[Input material]

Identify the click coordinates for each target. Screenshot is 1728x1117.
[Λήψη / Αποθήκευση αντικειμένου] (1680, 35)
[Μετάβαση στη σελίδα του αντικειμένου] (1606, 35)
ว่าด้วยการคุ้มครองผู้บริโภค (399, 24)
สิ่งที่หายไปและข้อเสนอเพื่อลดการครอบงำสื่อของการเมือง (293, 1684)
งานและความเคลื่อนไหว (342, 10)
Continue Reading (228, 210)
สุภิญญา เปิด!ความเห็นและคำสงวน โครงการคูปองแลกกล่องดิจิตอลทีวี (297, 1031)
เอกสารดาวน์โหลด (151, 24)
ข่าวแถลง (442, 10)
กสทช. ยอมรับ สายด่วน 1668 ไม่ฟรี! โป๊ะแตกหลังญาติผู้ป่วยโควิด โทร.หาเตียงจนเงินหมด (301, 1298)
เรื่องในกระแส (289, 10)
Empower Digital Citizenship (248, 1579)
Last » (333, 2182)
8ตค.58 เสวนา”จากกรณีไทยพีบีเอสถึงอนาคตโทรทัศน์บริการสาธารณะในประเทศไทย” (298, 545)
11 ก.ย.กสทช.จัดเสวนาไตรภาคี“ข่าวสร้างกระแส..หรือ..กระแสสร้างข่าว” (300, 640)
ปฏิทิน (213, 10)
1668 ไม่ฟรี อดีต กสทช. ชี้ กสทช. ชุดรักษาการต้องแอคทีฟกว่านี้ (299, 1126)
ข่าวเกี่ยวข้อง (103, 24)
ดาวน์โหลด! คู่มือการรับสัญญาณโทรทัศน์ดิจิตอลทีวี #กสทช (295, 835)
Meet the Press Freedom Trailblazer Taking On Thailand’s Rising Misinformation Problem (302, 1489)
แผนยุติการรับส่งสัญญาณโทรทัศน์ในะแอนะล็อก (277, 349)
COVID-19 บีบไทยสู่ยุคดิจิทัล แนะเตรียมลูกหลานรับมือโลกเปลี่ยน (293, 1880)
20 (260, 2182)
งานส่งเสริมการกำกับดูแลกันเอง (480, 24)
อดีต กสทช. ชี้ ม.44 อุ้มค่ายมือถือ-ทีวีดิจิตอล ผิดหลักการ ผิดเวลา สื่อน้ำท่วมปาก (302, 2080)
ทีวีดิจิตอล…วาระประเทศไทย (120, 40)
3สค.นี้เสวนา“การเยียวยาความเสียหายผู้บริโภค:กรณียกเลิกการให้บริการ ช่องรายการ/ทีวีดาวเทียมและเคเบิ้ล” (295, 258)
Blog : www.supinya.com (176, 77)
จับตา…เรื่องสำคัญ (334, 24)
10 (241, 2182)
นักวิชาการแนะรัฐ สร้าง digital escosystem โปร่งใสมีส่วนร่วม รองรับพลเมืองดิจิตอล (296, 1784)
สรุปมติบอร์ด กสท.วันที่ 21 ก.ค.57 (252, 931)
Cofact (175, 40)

[/Input material]

■ **Action item**:
Can you repeat, word for word, every line above from the one containing "งานส่งเสริมการกำกับดูแลกันเอง (480, 24)" down to the one containing "ทีวีดิจิตอล…วาระประเทศไทย (120, 40)", including both?

■ **Exercise response**:
งานส่งเสริมการกำกับดูแลกันเอง (480, 24)
อดีต กสทช. ชี้ ม.44 อุ้มค่ายมือถือ-ทีวีดิจิตอล ผิดหลักการ ผิดเวลา สื่อน้ำท่วมปาก (302, 2080)
ทีวีดิจิตอล…วาระประเทศไทย (120, 40)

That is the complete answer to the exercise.